## À faire
Recopiez mot pour mot l'intégralité de l'extrait sur l'exception de nullité.

## Extrait
=-=-=-=-=
2°/ que la règle selon laquelle l'exception de nullité peut seulement jouer pour faire échec à la demande d'exécution d'un acte qui n'a pas encore été exécuté s'applique à compter de l'expiration du délai de prescription de l'action ; qu'après cette date, l'exception n'est recevable que si l'acte n'a pas commencé à être exécuté ; qu'en l'espèce, la société Meubles Ikea France faisait valoir dans ses conclusions d'appel que l'action en nullité contre l'accord de dialogue social du 25 mai 2017 était prescrite depuis le 23 novembre 2017 et que l'accord avait reçu un commencement d'exécution par l'employeur et par les comités d'établissement, de sorte que l'exception de nullité de cet accord soulevée par le comité d'établissement d'[Localité 5] était irrecevable ; qu'en décidant que la société ne pouvait pas se prévaloir de la prescription pour s'opposer au moyen soulevé par le comité d'établissement d'[Localité 5] par voie d'exception, sans rechercher comme elle y était invitée si l'accord n'avait pas reçu un commencement d'exécution, la cour d'appel a privé sa décision de base légale au regard de l'article 1185 du code civil ;

3°/ que le moyen par lequel un comité d'établissement soulève l'illégalité d'un accord collectif pour en contester l'application à son égard est une exception de nullité, laquelle est sujette à prescription lorsque l'acte a commencé à être exécuté ; qu'en affirmant que le débat sur l'inopposabilité ou l'illégalité de l'accord du 25 mai 2017 était dépourvu d'intérêt, quand cette question était en réalité déterminante pour se prononcer sur la prescription du moyen du comité d'établissement d'[Localité 5] visant à écarter cet accord, la cour d'appel a violé l'article L. 2262-14 du code du travail. »
=-=-=-=-=
## Données enregistrées
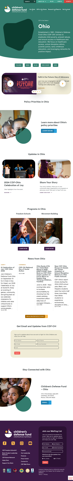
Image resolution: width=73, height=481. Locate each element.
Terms (40, 474)
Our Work (32, 9)
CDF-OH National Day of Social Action (26, 269)
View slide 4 (39, 91)
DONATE (68, 1)
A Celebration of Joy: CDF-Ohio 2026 (7, 269)
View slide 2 (35, 91)
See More (7, 192)
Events (60, 1)
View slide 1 (33, 91)
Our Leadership (25, 453)
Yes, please (46, 458)
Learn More (41, 88)
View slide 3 (37, 91)
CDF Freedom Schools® (9, 450)
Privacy (46, 474)
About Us (41, 1)
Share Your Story (45, 192)
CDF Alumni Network (8, 457)
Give (55, 65)
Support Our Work (7, 463)
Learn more (23, 248)
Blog (51, 1)
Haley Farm (5, 460)
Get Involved (66, 9)
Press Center (25, 458)
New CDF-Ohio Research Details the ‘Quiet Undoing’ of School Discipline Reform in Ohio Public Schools (62, 271)
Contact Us (24, 461)
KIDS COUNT (45, 65)
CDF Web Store (25, 464)
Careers (23, 450)
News (27, 65)
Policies (18, 65)
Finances (23, 456)
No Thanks (57, 458)
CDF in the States (41, 9)
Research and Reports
=-=-=-=-=
## Réponse rédigée
2°/ que la règle selon laquelle l'exception de nullité peut seulement jouer pour faire échec à la demande d'exécution d'un acte qui n'a pas encore été exécuté s'applique à compter de l'expiration du délai de prescription de l'action ; qu'après cette date, l'exception n'est recevable que si l'acte n'a pas commencé à être exécuté ; qu'en l'espèce, la société Meubles Ikea France faisait valoir dans ses conclusions d'appel que l'action en nullité contre l'accord de dialogue social du 25 mai 2017 était prescrite depuis le 23 novembre 2017 et que l'accord avait reçu un commencement d'exécution par l'employeur et par les comités d'établissement, de sorte que l'exception de nullité de cet accord soulevée par le comité d'établissement d'[Localité 5] était irrecevable ; qu'en décidant que la société ne pouvait pas se prévaloir de la prescription pour s'opposer au moyen soulevé par le comité d'établissement d'[Localité 5] par voie d'exception, sans rechercher comme elle y était invitée si l'accord n'avait pas reçu un commencement d'exécution, la cour d'appel a privé sa décision de base légale au regard de l'article 1185 du code civil ;

3°/ que le moyen par lequel un comité d'établissement soulève l'illégalité d'un accord collectif pour en contester l'application à son égard est une exception de nullité, laquelle est sujette à prescription lorsque l'acte a commencé à être exécuté ; qu'en affirmant que le débat sur l'inopposabilité ou l'illégalité de l'accord du 25 mai 2017 était dépourvu d'intérêt, quand cette question était en réalité déterminante pour se prononcer sur la prescription du moyen du comité d'établissement d'[Localité 5] visant à écarter cet accord, la cour d'appel a violé l'article L. 2262-14 du code du travail. »